CDU-Vize Laschet: "Aussagen von Schulz zeigen eher dessen Verzweiflung"

Da geht's lang SPD-Generalsekretär Hubertus Heil gibt Parteichef Martin Schulz die Richtung vor- nämlich nach oben

Am Sonntagvormittag wird vor Schulz Altkanzler Gerhard Schröder versuchen, die Parteibasis zu motivieren.

Da geht's lang: SPD-Generalsekretär Hubertus Heil gibt Parteichef Martin Schulz die Richtung vor - nämlich nach oben.
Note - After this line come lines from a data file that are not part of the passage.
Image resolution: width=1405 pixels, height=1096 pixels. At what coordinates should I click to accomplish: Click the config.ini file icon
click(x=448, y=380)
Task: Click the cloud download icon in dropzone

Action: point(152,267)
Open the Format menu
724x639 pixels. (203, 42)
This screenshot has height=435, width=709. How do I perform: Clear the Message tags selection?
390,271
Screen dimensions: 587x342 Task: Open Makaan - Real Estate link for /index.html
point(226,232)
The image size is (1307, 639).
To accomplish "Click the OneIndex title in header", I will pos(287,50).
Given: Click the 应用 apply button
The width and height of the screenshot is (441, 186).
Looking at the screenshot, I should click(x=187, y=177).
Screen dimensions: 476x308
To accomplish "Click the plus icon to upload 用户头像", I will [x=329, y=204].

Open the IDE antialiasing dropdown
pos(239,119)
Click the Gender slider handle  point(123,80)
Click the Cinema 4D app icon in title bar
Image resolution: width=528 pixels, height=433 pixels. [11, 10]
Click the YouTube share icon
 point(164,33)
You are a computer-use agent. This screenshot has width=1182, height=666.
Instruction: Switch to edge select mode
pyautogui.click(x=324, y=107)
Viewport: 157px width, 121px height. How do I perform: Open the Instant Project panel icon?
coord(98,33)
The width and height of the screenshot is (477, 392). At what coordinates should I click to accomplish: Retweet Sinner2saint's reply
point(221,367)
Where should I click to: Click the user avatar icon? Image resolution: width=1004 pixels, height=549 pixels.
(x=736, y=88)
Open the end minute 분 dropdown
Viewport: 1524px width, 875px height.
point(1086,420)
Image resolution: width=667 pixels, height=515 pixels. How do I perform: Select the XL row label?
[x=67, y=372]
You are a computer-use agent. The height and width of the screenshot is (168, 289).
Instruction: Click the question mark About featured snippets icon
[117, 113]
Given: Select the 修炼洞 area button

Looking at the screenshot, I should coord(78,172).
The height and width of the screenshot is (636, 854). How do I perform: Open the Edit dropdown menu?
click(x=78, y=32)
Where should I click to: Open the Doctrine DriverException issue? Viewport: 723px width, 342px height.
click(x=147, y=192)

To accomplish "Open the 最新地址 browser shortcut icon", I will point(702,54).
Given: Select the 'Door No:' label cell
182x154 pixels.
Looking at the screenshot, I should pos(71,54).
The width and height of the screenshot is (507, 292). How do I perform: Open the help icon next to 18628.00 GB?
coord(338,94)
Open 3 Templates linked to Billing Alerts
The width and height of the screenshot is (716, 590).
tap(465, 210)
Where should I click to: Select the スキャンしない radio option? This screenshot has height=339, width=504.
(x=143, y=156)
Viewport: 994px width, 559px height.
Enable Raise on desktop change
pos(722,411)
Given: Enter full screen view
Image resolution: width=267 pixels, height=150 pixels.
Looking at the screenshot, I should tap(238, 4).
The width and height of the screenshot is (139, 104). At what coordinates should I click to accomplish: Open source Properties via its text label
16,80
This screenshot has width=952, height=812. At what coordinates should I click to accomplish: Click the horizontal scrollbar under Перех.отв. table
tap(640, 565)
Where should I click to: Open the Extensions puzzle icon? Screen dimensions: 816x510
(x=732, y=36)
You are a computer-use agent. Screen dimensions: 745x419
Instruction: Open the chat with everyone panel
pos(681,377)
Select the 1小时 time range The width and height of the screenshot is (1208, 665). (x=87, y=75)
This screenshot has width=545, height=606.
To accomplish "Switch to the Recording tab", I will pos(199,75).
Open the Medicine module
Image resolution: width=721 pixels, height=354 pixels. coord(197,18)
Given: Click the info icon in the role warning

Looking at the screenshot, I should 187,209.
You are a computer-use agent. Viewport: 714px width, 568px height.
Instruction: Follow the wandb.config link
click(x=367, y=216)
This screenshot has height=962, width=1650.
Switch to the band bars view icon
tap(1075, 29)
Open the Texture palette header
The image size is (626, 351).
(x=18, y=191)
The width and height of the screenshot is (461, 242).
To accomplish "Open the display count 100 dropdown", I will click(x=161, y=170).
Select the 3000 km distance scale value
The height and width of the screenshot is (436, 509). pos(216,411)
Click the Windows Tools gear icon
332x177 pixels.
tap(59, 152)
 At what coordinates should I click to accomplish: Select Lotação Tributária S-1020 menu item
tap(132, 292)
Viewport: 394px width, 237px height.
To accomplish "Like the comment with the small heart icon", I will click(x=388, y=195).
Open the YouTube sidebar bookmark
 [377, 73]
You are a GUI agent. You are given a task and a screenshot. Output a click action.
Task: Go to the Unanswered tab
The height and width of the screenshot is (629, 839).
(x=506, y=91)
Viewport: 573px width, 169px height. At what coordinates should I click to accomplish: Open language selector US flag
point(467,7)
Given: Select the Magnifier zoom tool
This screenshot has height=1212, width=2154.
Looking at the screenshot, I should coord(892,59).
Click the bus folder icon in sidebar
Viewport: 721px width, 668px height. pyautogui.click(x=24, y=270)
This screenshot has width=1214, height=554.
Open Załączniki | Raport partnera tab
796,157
Zuletzt hatten sich die Werte aber wieder verschlechtert.

Nach der Verabschiedung des SPD-Programms für die Bundestagswahl müssen sich nur noch CDU und CSU inhaltlich für den Wahlkampf aufstellen. Zudem warf er der Union "Arroganz der Macht" vor. "Die Macht der Profitmaximierung ohne jede Rücksicht zerstört die Würde des Menschen", beschreibt Schulz den Status Quo aus der Sicht der SPD. Damit grenzte er sich klar von Union ab, die der einzige potenzielle Koalitionspartner ist, der dagegen ist.

"Herr Schulz sollte sich seine Worte besser überlegen", kritisierte auch der CDU-Politiker Karl-Josef Laumann.

Eine Woche zuvor hatten bereits die Grünen die "Ehe für alle" zur roten Linie für Koalitionen erklärt.

Die SPD wollte am Nachmittag ihr Wahlprogramm mit dem Titel "Es ist Zeit für mehr Gerechtigkeit: Zukunft sichern, Europa stärken" verabschieden. Schulz sagt dazu: "Damit verspielen wir die Zukunft unserer Bundesrepublik!" Schulz hingegen sagt ganz klar, was er will und was nicht. In den Mittelpunkt seiner Rede stellte er die Themen Gerechtigkeit, Innovation und die Erneuerung Europas.

Donald Trump sei ein "irrlichternder Präsident", so Schulz.

Schulz erklärte dazu: "Man hätte es auch sagen könne: Ob wir uns noch auf die Vereinigten Staaten von Amerika verlassen können, das wissen wir nicht". Dies zeige eher Verzweiflung bei Schulz, jetzt solche "absurden Argumente" zu suchen, sagte Laschet vor einer Sitzung des CDU-Präsidiums am Sonntagabend in Berlin. Schulz nimmt Anleihe bei Bill Clintons altem Motto, will Politik für diejenigen machen, die hart arbeiten und sich an die Regeln halten. Im ZDF-"Politbarometer" war die SPD zuletzt auf 25, die Union auf 39 Prozent gekommen. "Es ist noch viel Zeit, um die Stimmung zu drehen". Im Wahlkampf werfen beide Seiten mit Wahlversprechen um sich, die dann nach der Wahl selbst ohnehin Geschichte sind und sich als leeres Gerede entpuppen. Am Ende landeten SPD und CDU/CSU fast gleichauf; Schröder hätte sich beinahe in eine dritte Amtszeit gerettet.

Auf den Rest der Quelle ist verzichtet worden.